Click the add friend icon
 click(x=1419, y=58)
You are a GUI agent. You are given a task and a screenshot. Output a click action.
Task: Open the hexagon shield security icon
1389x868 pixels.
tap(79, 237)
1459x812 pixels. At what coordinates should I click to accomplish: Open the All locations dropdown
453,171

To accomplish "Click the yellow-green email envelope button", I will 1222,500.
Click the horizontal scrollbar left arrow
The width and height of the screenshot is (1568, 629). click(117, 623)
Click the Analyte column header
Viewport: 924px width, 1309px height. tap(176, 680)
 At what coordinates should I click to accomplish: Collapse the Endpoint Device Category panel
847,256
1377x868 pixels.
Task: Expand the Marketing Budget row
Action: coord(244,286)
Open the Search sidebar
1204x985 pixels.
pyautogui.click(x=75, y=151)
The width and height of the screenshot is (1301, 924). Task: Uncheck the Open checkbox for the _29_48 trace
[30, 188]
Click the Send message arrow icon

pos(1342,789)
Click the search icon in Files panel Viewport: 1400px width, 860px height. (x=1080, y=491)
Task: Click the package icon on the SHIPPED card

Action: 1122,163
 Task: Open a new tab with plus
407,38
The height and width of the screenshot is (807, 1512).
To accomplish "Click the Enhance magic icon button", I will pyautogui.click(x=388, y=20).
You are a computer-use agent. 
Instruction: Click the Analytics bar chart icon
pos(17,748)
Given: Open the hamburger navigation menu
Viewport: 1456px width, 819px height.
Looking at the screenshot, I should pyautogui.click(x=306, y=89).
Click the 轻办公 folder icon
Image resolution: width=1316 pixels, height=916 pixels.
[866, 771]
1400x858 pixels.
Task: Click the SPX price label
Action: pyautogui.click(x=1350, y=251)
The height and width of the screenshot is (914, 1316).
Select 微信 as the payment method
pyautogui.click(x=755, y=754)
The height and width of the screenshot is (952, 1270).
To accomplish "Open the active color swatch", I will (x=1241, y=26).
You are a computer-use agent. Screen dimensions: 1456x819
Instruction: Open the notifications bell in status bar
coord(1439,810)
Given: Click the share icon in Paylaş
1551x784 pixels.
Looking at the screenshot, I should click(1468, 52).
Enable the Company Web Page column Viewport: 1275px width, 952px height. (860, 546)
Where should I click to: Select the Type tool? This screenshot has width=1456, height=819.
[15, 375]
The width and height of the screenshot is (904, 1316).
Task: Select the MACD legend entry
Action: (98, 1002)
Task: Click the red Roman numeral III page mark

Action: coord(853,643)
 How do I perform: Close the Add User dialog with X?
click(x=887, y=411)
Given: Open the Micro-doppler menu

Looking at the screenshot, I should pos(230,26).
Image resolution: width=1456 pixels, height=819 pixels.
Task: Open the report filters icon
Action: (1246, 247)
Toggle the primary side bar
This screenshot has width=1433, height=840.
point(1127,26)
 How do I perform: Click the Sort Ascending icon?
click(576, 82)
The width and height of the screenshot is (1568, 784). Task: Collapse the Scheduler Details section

========

* TASK OBJECTIVE *
Among the records above, find each line containing the string "will" and copy it.

* THE ANSWER *
To accomplish "Click the yellow-green email envelope button", I will 1222,500.
To accomplish "Click the Enhance magic icon button", I will pyautogui.click(x=388, y=20).
To accomplish "Open the active color swatch", I will (x=1241, y=26).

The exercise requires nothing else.